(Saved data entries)
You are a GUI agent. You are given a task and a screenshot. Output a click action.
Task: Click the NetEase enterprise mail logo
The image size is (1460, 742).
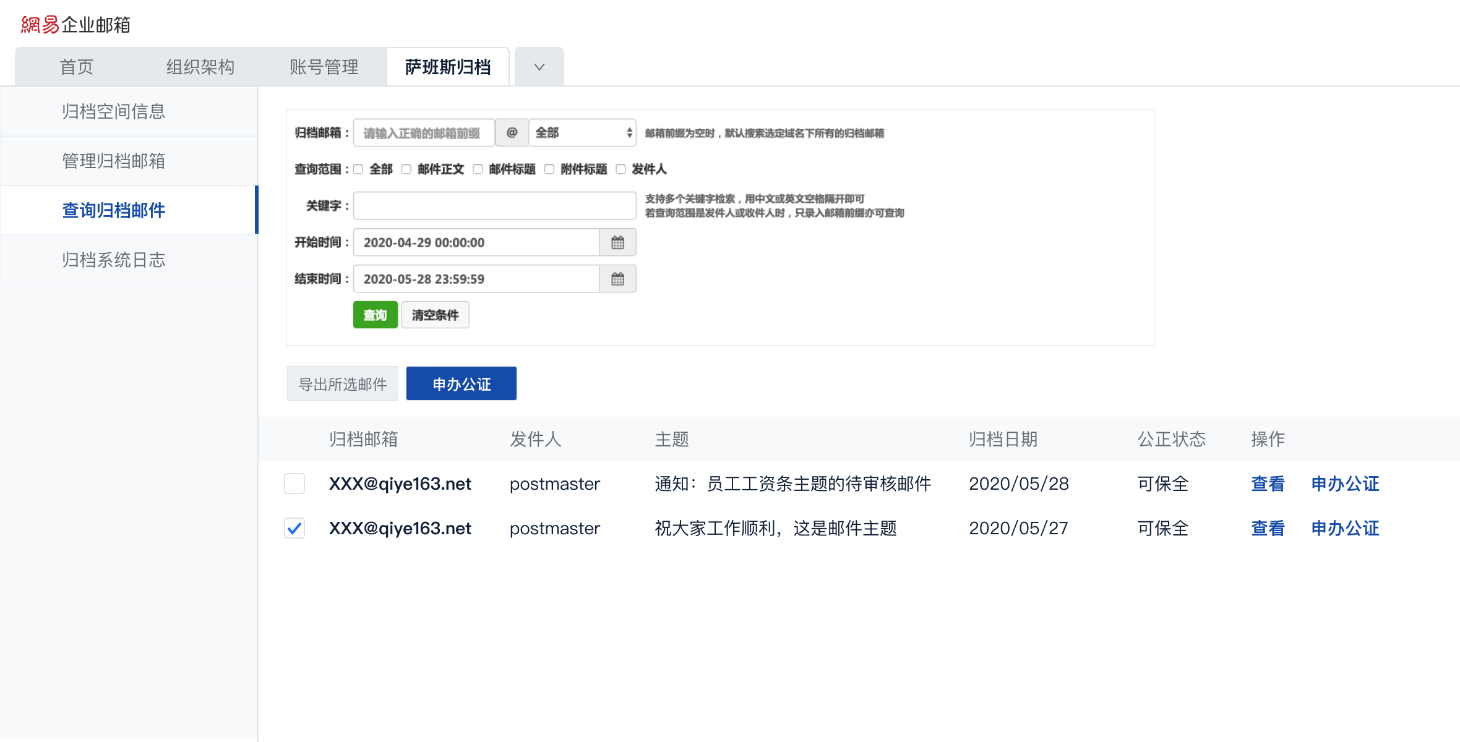75,25
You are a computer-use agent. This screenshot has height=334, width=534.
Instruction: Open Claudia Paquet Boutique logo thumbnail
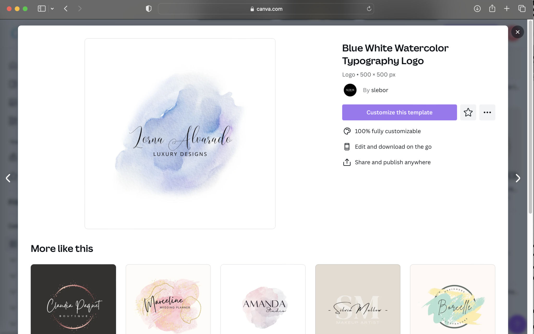73,300
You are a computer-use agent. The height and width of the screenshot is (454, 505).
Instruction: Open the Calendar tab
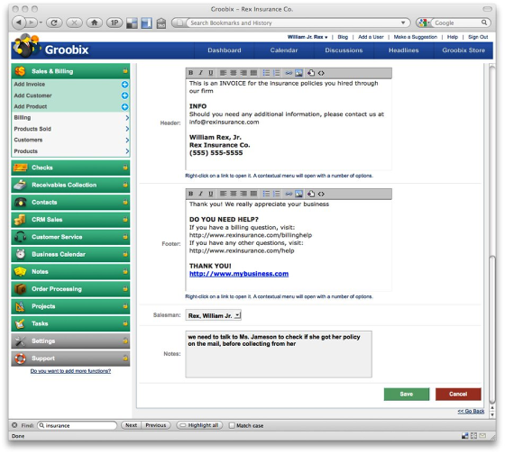tap(284, 50)
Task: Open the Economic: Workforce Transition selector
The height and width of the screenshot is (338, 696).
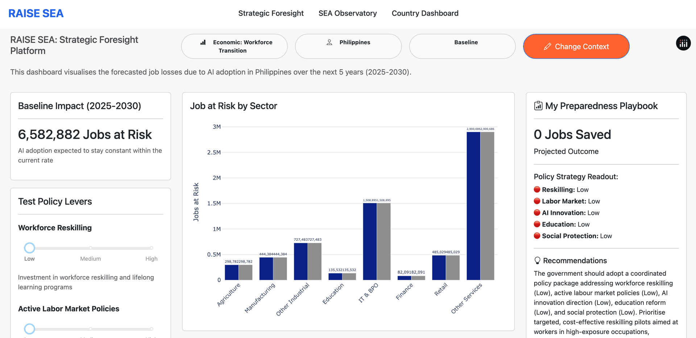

Do this ->
Could you edit the data above, replacing every "computer-use agent" with "desktop automation agent", keeping everything else the same and leaving out the pictures?

Solved problem ->
You are a GUI agent. You are given a task and a screenshot. Output a click action.
Task: Click the NetEase enterprise mail logo
The image size is (1460, 742).
75,25
You are a desktop automation agent. This screenshot has height=334, width=534.
Instruction: Open Claudia Paquet Boutique logo thumbnail
73,300
You are a desktop automation agent. The height and width of the screenshot is (454, 505).
Instruction: Open the Calendar tab
tap(284, 50)
Task: Open the Economic: Workforce Transition selector
The height and width of the screenshot is (338, 696).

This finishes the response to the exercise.